TEXTO FORNECIDO:

§

A obstinação dos magistrados em afastar norma expressa (art. 85, §2º do CPC) e utilizar da equidade para evitar suposto enriquecimento ilícito do advogado.

quarta-feira, 9 de dezembro de 2020

Atualizado às 11:04

 (Imagem: Arte Migalhas)

(Imagem: Arte Migalhas)

O atual Diploma Processual alterou substancialmente a disciplina dos honorários sucumbenciais no ordenamento jurídico pátrio, certamente com vistas a coibir prática tão recorrente em se fixar honorários sucumbenciais em valores módicos, sem critérios e parâmetros.

§

DADOS FORNECIDOS:
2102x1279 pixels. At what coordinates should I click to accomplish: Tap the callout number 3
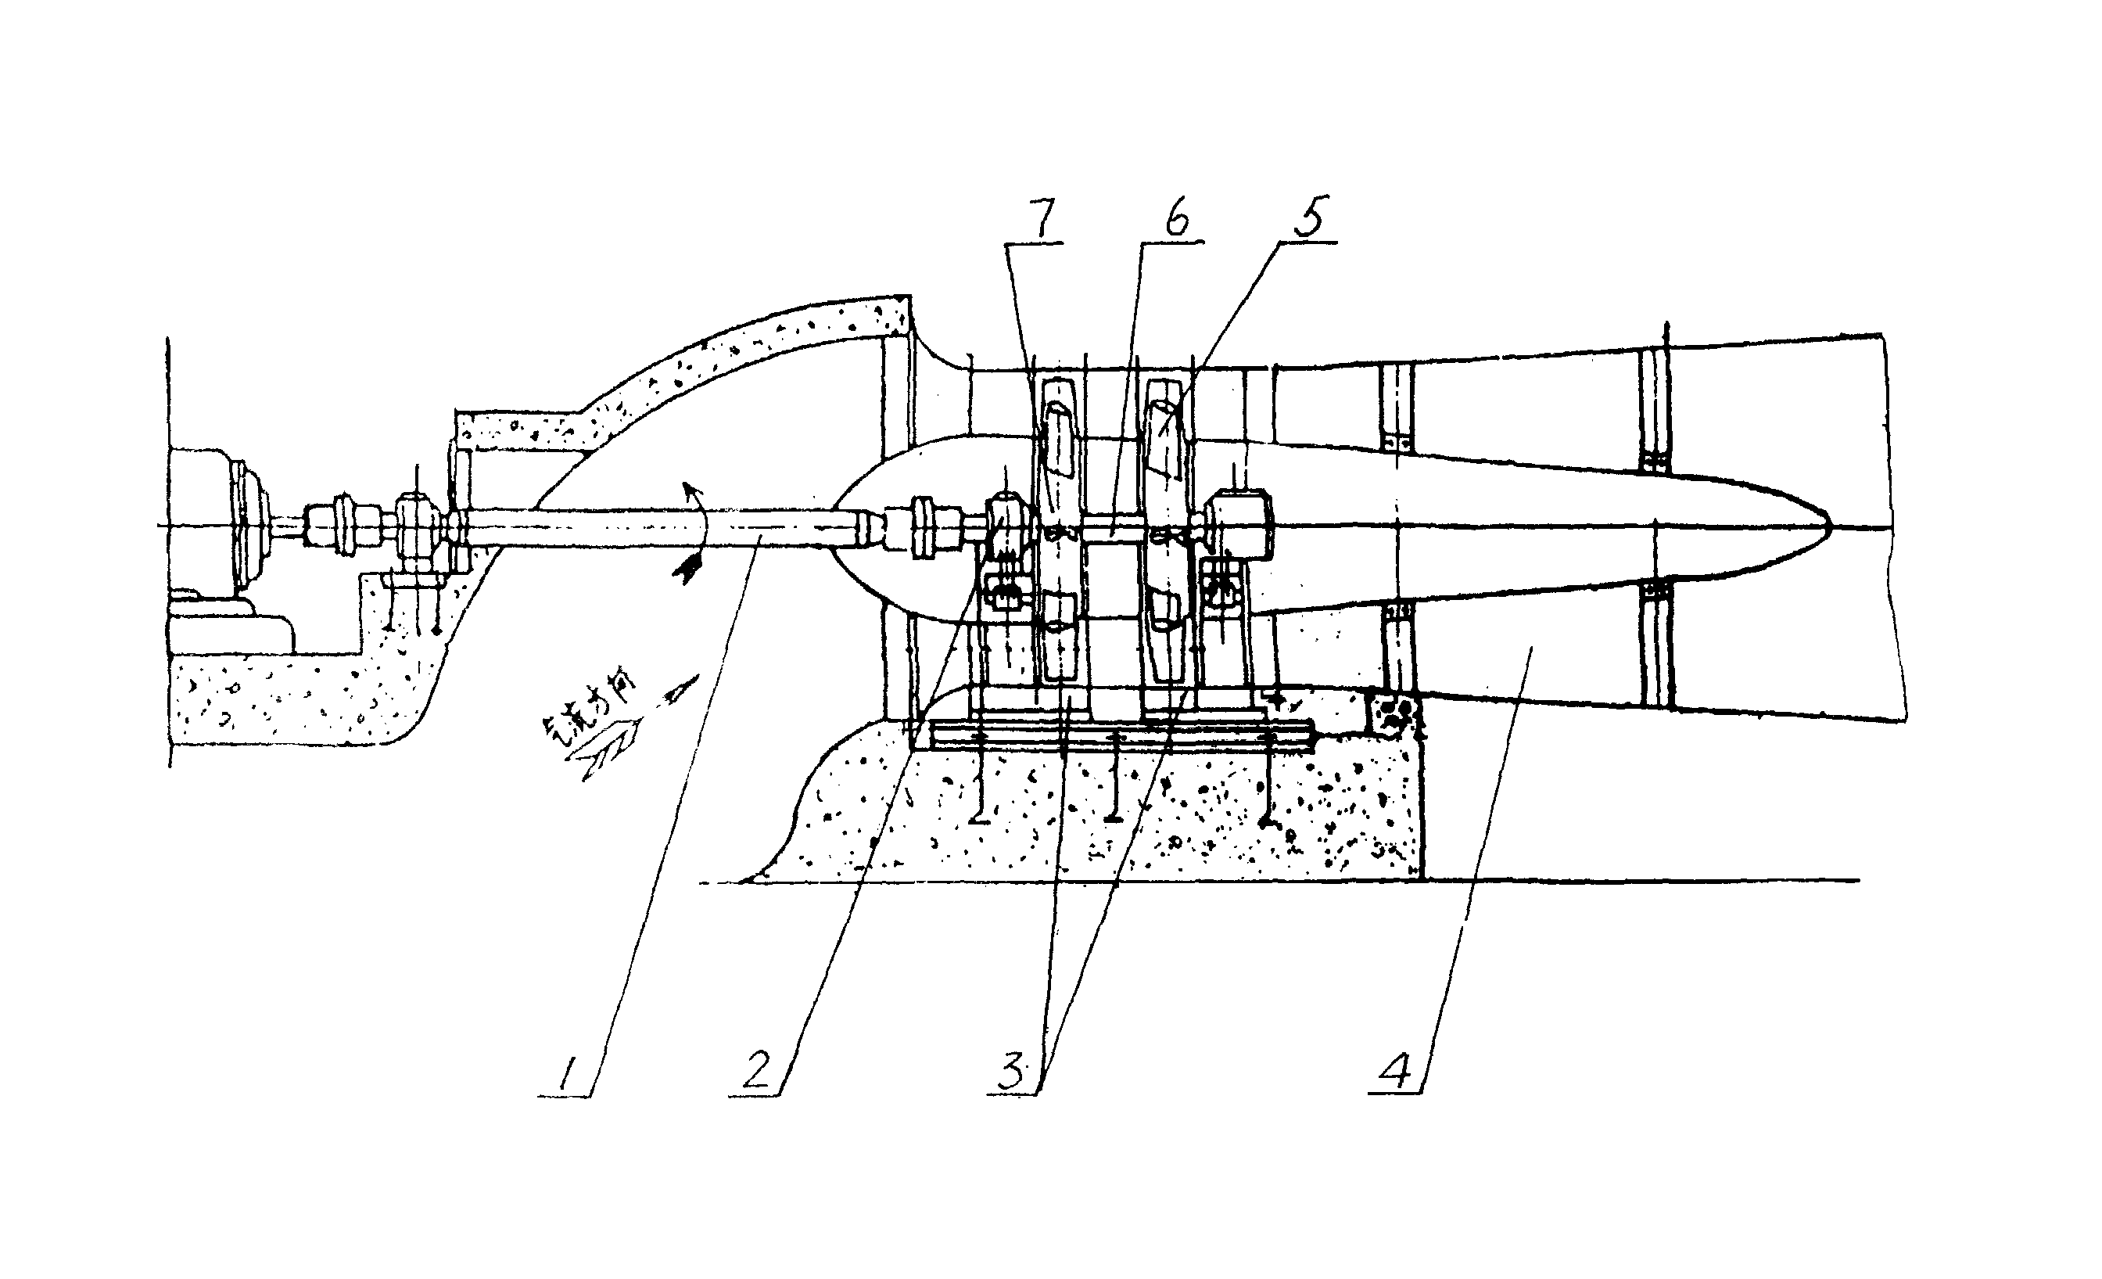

§

INSTRUÇÕES DAS TAREFAS:
**1.** Responda às perguntas abaixo com base no texto sobre honorários sucumbenciais.
(a) Qual dispositivo do CPC é citado no título?
(b) Que data aparece logo abaixo do título?
(c) O que o atual Diploma Processual alterou substancialmente no ordenamento jurídico pátrio?
**2.** Segundo o texto sobre honorários sucumbenciais, com que finalidade o atual Diploma Processual alterou a disciplina desses honorários? Responda em uma ou duas frases.

RESPOSTAS DAS TAREFAS:
**1.**
(a) O art. 85, §2º do CPC.
(b) Quarta-feira, 9 de dezembro de 2020.
(c) A disciplina dos honorários sucumbenciais.

**2.** A alteração teve, certamente, o objetivo de coibir a prática recorrente de fixar honorários sucumbenciais em valores módicos, sem critérios e parâmetros.